試行錯誤の過程はそれだけでチュートリアル足り得る

2005/5/9 | 投稿者: ghost

VRMovies BBSでのやり取りを読んで既にチェック済みの読者もいるかと思うが、ころすけ氏の気の向くままにVRM日記が文句無しに面白いので、電光石火の即日誉め殺しを加える也。

何が面白いって、永鉄氏がいきなり釣られてしまった打ち上げ花火はもちろんだが、それだけで誉め殺しの栄誉(?)をくれてやるほどVRM侍は甘くはない(いや、そんなことはないですが)。
ころすけ氏の面白さの真骨頂は、わからなかったこと、誤解してしまったことを包み隠さず告白した上で、そこから解法に至った自身の試行錯誤の過程を克明かつユーモラスに読み物として纏め上げている点に尽きる、と拙者は思うので御座る。

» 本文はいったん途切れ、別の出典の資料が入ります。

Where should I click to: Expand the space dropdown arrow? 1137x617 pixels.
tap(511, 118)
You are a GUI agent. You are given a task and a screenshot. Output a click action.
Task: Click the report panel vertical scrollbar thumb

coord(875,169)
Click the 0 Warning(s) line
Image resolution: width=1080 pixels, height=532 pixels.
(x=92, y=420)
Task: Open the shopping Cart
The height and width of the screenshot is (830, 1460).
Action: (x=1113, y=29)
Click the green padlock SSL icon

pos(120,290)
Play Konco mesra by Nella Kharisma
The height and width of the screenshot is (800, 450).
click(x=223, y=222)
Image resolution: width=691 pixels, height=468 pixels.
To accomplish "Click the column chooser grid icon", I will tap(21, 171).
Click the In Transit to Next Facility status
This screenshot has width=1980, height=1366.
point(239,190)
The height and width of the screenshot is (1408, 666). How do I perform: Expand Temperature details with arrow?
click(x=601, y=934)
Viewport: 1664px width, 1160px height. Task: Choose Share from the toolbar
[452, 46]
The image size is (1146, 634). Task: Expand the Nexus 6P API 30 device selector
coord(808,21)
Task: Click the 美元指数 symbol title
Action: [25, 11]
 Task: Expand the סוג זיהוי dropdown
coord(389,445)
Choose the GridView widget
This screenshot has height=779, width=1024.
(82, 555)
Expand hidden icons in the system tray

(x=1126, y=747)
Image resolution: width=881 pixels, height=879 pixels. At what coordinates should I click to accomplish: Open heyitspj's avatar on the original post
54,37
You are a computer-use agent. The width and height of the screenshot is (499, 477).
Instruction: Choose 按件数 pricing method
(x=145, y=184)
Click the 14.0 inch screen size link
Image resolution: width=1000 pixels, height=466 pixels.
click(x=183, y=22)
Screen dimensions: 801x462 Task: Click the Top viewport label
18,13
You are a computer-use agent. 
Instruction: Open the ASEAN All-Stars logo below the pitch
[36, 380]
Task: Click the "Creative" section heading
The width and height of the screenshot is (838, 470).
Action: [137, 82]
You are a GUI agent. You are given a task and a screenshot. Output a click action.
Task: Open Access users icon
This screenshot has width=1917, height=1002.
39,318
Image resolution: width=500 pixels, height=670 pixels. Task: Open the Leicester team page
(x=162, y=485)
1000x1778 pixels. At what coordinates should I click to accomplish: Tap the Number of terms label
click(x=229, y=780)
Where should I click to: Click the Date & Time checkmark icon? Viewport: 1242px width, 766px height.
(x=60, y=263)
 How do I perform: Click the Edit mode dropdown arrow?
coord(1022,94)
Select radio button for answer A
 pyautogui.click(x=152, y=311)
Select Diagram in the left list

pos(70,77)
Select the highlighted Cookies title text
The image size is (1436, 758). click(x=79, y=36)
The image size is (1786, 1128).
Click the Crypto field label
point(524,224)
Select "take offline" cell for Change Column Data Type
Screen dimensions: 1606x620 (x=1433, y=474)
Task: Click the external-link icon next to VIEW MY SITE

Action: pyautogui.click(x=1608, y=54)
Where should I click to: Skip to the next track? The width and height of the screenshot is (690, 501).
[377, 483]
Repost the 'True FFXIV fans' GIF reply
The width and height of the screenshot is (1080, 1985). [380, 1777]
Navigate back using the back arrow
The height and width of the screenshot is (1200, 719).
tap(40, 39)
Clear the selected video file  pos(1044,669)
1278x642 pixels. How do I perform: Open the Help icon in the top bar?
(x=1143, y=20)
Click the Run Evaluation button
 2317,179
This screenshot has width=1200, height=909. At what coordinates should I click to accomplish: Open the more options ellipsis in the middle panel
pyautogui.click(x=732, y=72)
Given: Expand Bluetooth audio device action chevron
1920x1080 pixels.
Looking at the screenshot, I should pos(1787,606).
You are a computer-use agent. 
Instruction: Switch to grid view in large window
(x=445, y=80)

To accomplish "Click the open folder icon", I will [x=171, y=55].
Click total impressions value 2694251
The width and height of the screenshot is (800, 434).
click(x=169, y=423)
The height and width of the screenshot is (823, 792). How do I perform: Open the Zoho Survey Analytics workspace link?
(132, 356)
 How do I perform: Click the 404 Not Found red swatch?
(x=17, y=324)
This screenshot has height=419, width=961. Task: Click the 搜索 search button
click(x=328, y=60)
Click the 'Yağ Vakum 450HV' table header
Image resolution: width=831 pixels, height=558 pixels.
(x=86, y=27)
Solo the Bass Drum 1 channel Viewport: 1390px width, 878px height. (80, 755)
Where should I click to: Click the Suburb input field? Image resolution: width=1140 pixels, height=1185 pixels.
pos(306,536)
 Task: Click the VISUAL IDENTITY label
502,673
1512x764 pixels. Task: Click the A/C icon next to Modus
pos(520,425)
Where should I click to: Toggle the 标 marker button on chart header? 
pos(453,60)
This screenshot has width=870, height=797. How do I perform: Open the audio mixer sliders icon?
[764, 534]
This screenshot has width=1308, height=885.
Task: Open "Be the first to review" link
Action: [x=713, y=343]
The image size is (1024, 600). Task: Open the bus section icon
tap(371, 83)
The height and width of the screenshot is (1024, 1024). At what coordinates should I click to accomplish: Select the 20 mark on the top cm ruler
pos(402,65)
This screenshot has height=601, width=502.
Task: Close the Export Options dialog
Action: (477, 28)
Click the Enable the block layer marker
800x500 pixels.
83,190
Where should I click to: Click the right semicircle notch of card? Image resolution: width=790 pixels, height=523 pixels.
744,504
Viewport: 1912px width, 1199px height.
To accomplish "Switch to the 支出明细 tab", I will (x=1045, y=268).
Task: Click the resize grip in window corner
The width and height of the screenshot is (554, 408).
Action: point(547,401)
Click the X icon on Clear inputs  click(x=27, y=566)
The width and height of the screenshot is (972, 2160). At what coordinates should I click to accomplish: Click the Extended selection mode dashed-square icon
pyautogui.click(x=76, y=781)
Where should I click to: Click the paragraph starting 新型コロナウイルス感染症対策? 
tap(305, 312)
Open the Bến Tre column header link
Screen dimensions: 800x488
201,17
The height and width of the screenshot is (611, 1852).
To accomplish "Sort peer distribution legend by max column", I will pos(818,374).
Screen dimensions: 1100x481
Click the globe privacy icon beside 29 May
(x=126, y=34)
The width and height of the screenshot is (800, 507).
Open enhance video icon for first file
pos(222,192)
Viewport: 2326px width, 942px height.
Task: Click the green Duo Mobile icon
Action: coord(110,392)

「第7回:ころすけの・ころすけによる・ころすけのための編成」を例にその面白さを分析してみる也。
冒頭からハイテンションに、
あれ、ころすけは西じゃなくて東に走りたいんだ
こんちくしょうめ!


で始まるこの記事は、表題だけ見るとまるでふざけて書いているようにすら見えるユーモラスな内容である。が、色眼鏡を外して冷静に読んでみると、実は主題が、これまでも繰り返し多くのVRMビギナーを惑わせてきた「何が編成の向きを決定するか」という初心者会議室にも繰り返し登場する定番の問題であることがわかる。
手馴れたユーザーであれば編成を配置したレールの向きがその答えであることはご承知と思うが、存外これを誰かに説明することはなかなか難しい。事実、初心者会議室でも度々この難問に頭を悩ます回答者が現れているし、ころすけ氏自身も、
そこには、こう書かれてありました。
線路の回転原点から展開されます と。

しかし、読んでも分かりませんでした。(きっぱり)


と「きっぱり」断言している。
ころすけ氏が面白いのはここからで、多くのビギナーがこの時点で「誰か教えてー」或いは「VRMなんて難しい!!」と依存/拒絶の両極端な方向に陥るのに対し、「で、今後の為に実験してみた」と軽いノリで試行錯誤を始め、その過程を克明に図版までも添えて記録している点である。実は、かく申す拙者もVRM2を始めて触ったときにまったく同じことをした記憶がある。が、これがコンテンツとして価値があるとはその時点では思わなかった。そして、今となっては自分の中では当たり前のことになってしまい、改めて書く気にすらなれない。しかし、今なお、そういった情報に対するニーズはあるはずなのだ。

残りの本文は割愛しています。